There is plenty of running – actually, almost surreptitiously moving would be a better term – water around in the exhibition’s eponymous centerpiece. Ullman took a skeletal iron table and constructed a sort of grid of receptacles – bowls and cups – as well as connecting channels from stark wrought iron. For those well versed in the intricacies of Jewish mysticism, the placement of the bowls and the connecting iron-grooved slats will surely conjure up an image of The Tree of Life, a central symbol in Kabbala.
“There are lots of levels to this work,” says Givon. “He made this and started pouring water onto it.”
Part of the physical and cognitive interchange in Ullman’s works also includes some surprising tactile connection connotations.
“You know, of course, that pouring water onto iron is disastrous for the metal,” Givon points out. “But Ullman is always looking for the threshold.”
Clearly, the artist has a strong spiritual aspect to his creative ethos, too.

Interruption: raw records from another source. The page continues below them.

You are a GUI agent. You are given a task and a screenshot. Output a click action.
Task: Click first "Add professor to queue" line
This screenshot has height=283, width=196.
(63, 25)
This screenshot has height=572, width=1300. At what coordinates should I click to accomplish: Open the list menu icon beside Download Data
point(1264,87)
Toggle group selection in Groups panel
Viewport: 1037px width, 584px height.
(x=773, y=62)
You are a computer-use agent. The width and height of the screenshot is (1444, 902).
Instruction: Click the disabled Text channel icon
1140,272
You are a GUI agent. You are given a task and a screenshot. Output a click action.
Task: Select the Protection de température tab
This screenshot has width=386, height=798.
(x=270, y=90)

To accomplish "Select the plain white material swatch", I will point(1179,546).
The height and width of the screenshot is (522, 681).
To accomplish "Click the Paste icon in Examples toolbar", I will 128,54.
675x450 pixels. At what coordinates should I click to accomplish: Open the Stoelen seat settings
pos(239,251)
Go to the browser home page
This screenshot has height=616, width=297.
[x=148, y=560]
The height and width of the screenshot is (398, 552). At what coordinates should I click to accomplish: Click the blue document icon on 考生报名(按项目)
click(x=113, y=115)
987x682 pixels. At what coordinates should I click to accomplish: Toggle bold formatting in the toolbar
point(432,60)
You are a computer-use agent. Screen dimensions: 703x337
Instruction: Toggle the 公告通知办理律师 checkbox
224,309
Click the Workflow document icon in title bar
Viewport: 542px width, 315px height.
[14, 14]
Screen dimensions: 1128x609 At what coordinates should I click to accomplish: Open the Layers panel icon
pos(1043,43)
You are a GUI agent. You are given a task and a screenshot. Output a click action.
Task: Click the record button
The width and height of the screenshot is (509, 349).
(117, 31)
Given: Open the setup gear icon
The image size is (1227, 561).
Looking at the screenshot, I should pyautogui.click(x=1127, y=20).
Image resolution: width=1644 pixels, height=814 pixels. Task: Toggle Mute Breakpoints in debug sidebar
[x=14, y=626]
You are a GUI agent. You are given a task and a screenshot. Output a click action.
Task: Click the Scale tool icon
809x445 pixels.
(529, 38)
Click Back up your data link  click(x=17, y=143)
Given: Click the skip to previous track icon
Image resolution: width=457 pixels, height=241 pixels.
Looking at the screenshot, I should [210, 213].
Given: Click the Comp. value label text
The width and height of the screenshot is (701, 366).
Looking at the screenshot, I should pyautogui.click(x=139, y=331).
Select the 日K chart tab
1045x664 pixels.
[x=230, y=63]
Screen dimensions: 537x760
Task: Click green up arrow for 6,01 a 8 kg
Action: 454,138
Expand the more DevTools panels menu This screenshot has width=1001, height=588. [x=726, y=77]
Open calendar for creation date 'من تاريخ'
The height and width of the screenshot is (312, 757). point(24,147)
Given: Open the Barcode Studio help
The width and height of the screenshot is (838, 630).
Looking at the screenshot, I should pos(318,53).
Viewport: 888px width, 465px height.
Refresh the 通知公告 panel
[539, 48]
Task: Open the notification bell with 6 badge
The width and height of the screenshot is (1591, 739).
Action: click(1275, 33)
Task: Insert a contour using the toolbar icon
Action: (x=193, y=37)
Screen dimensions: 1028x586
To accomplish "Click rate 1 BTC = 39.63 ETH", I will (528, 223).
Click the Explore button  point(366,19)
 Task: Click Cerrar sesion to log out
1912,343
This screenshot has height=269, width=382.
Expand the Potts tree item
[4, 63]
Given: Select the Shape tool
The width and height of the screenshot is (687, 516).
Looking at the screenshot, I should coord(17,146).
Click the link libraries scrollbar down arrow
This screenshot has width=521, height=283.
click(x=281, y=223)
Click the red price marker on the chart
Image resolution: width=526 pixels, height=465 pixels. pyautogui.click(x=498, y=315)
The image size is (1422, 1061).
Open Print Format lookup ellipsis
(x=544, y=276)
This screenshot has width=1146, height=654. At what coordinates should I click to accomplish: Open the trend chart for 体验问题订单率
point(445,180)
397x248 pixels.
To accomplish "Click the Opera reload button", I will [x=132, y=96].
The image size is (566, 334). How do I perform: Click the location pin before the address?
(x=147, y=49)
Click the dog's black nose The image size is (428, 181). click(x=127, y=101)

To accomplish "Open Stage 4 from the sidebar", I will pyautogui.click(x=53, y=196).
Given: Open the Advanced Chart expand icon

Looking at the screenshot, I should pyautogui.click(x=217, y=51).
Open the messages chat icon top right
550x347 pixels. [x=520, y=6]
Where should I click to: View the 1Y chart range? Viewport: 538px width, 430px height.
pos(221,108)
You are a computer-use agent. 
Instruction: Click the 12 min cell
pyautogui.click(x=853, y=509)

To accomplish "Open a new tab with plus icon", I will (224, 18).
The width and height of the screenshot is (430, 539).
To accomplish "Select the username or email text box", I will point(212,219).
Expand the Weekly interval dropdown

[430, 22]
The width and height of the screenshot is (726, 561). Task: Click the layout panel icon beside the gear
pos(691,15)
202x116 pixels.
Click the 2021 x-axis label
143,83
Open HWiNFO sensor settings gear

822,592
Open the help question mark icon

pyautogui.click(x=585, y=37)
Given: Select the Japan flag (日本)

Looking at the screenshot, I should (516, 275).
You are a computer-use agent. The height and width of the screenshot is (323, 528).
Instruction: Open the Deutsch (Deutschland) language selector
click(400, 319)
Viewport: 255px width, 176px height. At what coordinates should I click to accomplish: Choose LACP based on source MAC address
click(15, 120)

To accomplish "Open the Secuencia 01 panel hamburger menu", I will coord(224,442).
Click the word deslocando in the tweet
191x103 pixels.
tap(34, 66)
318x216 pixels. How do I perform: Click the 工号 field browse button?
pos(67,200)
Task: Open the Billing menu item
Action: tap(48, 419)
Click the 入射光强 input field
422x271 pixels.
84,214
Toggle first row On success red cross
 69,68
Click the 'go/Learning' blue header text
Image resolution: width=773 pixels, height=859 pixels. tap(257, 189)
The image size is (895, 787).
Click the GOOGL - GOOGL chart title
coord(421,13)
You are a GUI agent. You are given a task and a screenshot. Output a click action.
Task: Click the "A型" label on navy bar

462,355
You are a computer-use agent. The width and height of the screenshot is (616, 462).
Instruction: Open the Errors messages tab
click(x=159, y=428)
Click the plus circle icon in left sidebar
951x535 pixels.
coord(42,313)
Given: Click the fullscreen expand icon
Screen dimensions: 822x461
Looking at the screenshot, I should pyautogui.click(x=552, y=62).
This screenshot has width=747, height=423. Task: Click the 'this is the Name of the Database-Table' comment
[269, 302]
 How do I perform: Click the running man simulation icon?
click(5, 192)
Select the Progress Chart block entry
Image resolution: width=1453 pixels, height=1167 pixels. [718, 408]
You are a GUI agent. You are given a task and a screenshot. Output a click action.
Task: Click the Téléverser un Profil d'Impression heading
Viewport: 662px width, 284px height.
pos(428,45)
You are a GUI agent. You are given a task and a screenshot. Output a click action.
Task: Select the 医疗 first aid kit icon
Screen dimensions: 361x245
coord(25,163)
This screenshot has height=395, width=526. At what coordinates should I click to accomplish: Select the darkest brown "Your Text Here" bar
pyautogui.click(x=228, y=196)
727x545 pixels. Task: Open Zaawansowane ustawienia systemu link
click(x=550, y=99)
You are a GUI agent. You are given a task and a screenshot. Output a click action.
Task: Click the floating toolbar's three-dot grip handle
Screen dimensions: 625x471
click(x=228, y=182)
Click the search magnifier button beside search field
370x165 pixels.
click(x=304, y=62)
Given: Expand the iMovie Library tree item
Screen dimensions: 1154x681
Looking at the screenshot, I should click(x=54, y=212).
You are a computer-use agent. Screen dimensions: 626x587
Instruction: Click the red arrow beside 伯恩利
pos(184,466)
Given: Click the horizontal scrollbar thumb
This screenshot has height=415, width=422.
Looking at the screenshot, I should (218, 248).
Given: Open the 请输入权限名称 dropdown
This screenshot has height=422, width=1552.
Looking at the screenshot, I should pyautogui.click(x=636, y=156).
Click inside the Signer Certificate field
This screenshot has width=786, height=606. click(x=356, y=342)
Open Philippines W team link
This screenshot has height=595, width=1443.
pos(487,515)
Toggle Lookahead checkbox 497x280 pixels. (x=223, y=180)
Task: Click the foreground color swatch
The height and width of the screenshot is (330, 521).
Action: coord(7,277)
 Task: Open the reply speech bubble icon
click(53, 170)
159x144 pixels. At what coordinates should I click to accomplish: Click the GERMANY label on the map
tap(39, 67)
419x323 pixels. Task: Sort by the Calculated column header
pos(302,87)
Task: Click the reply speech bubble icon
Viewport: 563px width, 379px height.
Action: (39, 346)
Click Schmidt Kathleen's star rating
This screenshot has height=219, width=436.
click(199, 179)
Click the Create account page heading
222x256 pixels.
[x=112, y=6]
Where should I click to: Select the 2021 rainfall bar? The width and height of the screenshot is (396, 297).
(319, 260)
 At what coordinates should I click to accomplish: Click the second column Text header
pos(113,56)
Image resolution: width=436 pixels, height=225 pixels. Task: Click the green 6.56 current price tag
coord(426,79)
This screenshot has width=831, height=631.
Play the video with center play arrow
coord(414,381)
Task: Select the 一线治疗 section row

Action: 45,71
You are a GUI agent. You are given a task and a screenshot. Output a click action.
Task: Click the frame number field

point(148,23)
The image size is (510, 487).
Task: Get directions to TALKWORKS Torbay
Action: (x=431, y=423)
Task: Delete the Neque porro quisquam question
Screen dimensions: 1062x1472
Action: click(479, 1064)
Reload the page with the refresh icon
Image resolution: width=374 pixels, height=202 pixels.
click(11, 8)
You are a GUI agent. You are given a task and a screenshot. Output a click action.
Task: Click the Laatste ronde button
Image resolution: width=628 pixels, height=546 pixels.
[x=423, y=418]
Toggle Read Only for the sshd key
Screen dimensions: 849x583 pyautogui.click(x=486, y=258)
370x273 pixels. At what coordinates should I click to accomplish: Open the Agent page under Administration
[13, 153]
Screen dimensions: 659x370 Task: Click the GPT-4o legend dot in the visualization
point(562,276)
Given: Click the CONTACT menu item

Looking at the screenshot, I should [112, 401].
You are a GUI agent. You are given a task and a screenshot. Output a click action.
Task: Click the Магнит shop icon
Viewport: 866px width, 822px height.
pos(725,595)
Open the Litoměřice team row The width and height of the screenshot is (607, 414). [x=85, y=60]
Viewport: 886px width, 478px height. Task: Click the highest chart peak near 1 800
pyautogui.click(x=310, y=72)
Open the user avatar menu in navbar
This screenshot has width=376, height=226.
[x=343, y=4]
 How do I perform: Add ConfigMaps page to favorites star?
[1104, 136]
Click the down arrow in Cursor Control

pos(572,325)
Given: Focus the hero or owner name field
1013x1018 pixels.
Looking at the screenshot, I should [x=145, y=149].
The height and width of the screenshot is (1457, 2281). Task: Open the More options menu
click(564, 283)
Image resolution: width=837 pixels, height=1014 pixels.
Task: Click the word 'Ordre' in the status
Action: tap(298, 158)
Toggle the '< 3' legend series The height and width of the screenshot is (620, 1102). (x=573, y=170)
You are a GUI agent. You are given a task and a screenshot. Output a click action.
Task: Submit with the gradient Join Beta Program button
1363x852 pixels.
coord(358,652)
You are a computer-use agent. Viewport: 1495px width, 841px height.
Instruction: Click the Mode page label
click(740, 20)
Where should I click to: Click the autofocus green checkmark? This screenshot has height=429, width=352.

While the central item in the exhibition addresses the upper reaches of spiritual attainment, when you climb up to the upper level of the gallery you see a somewhat comical work that references the other end of the body and the spiritual ladder.
Duplex comprises a symmetrically interconnected complex of pipes, with two toilet bowls and flushing water tanks. Over the years, Ullman has made a habit of addressing of the human bodily equation.
Duplex conveys, in no uncertain, and almost simplistic, terms another common denominator between all living creatures – we all have to offload harmful waste. And by placing the lavatories back to back, Ullman underscores the universally shared bodily function. The artist has brought his domesticity into his work before, including a series of works on paper based on the architectural plans of the duplex building he shares with his neighbors.
“Connected Vessels” is riddled with metaphor, but there are also some pretty basic sentiments in there as well.